Credit risk arises from cash and cash equivalents and outstanding receivables. The Group maintains cash and short-term deposits with a variety of credit worthy financial institutions and considers the credit ratings of these institutions before investing in order to mitigate against the associated credit risk.

The Company's exposure to credit risk amounted to £73,189,301 (2018: £54,106,065). Of this amount £55,795,528 (2018: £48,618,726) is due from subsidiary companies, £17,393,773 represents cash holdings (2018: £5,487,339). See note 27 for adjustments for provisions for expected credit losses.

 

3.2 Capital risk management

The Group's objectives when managing capital are to safeguard the Group's ability to continue as a going concern, in order to provide returns for shareholders and to enable the Group to continue its exploration and evaluation activities. The Group has no repayable debt at 31 December 2019 and defines capital based on the total equity of the Group. The Group monitors its level of cash resources available against future planned exploration and evaluation activities and may issue new shares in order to raise further funds from time to time.

As indicated above, the Group holds cash reserves on deposit at several banks and in different currencies until they are required and in order to match where possible with the corresponding liabilities in that currency.

 

3.3 Fair value estimation

The carrying values of trade receivables and payables are assumed to be approximate to their fair values, due to their short-term nature. The value of contingent consideration is estimated by discounting the future expected contractual cash flows at the Group's current cost of capital of 7% based on the interest rate available to the Group for a similar financial instrument.

During the year the Group entered into a royalty funding arrangement with Orion Mine Finance securing a gross upfront payment of $25,000,000 before fees in exchange for a royalty over the first 426k tonnes of nickel produced from the Araguaia Ferronickel project. The agreement includes several prepayment options embedded within the agreement enabling the Group to reduce the royalty rate, these options are carried at fair value. Details of this agreement are included in note 18.  

 

The future expected nickel price and, volatility of the nickel prices are key estimates that are critical in the fair value of the Buy Back Option associated with the Royalty financing.

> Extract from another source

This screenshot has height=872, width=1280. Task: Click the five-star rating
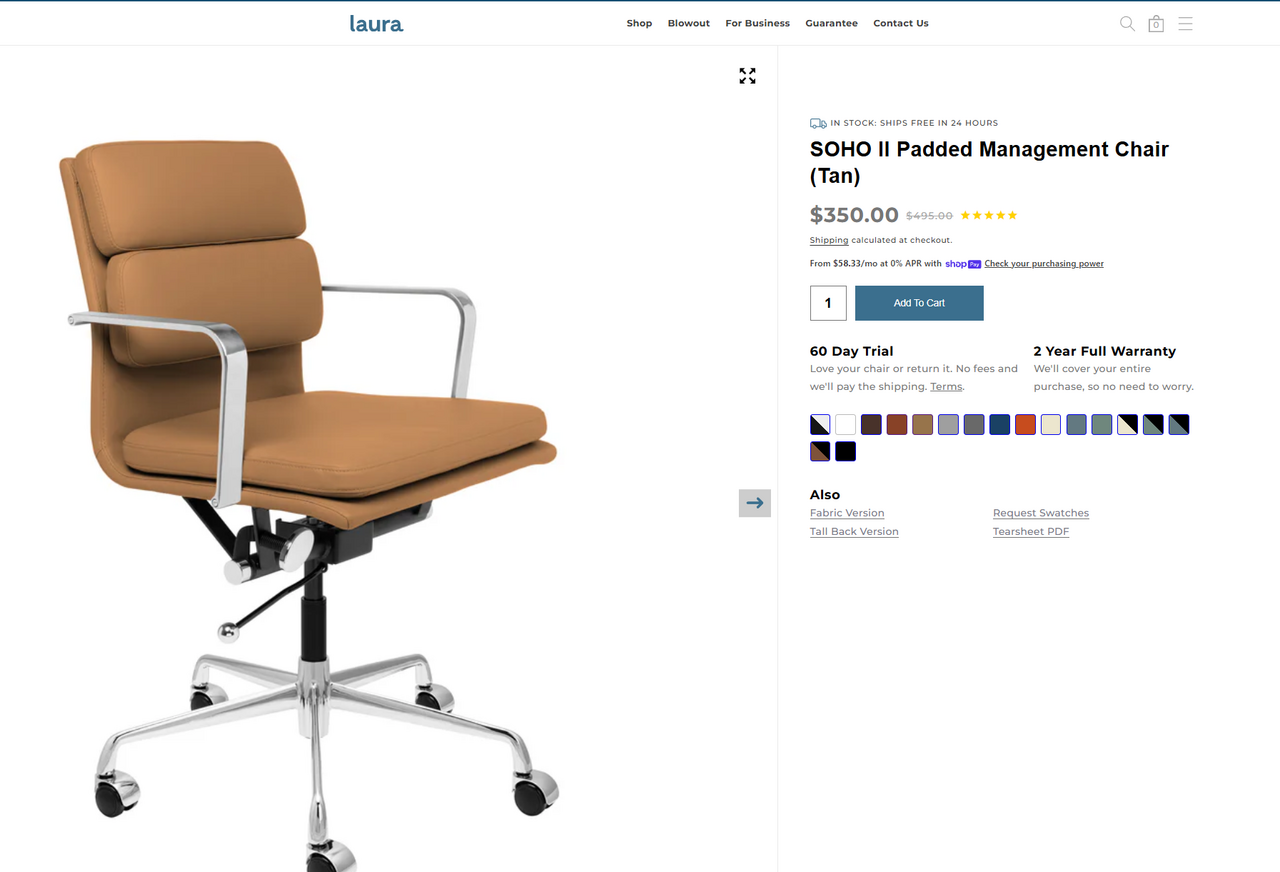tap(989, 215)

The fair value of cash, other receivables, accounts payable and accrued liabilities and the joint venture obligation approximate their carrying values due to the short-term nature of the instruments.

 

Fair value measurements recognised in the statement of financial position subsequent to initial fair value recognition can be classified into Levels 1 to 3 based on the degree to which fair value is observable.

 

Level 1 - Fair value measurements are those derived from quoted prices in active markets for identical assets and liabilities.

 

Level 2 - Fair value measurements are those derived from inputs other than quoted prices included within Level 1 that are observable for the asset or liability, either directly, or indirectly.

 

Level 3 - Fair value measurements are those derived from valuation techniques that include inputs for the asset or liability that are not based on observable market data.

 

Information relating to the basis of determination of the level 3 fair value for the buyback option and consideration of sensitivity to changes in estimates is disclosed in note 18b).

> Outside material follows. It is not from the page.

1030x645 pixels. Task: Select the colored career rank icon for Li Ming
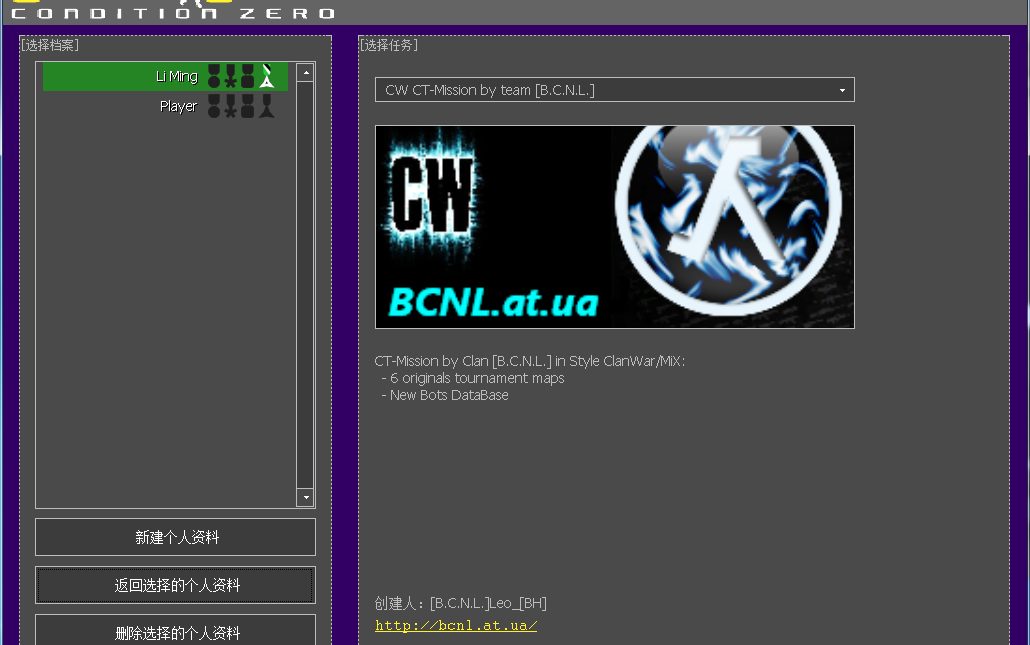266,76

There were no transfers between any levels of the fair value hierarchy in the current or prior years.

 

4 Critical accounting estimates and judgements

The preparation of the Financial Statements in conformity with IFRSs requires management to make estimates and assumptions that affect the reported amounts of assets and liabilities and disclosure of contingent assets and liabilities at the end of the reporting period and the reported amount of expenses during the year. Actual results may vary from the estimates used to produce these Financial Statements.

Estimates and judgements are continually evaluated and are based on historical experience and other factors, including expectations of future events that are believed to be reasonable under the circumstances.

Significant items subject to such judgements and estimates include, but are not limited to:

 

Estimates

Company - Application of the expected credit loss model prescribed by IFRS 9

IFRS 9 requires the Parent company to make assumptions when implementing the forward-looking expected credit loss model. This model is required to be used to assess the intercompany loan receivables from the company's Brazilian subsidiaries for impairment.

Arriving at the expected credit loss allowance involved considering different scenarios for the recovery of the intercompany loan receivables, the possible credit losses that could arise and the probabilities for these scenarios. The following was considered; the exploration project risk for Vermelho as well as the potential economics as derived from the PFS, positive NPV of the Araguaia projects as demonstrated by the Feasibility Study, ability to raise the finance to develop the projects, ability to sell the projects, market and technical risks relating to the project, participation of the subsidiaries in the Araguaia projects. See note 27 for a discussion on the adjustment passed concerning the impairment loss.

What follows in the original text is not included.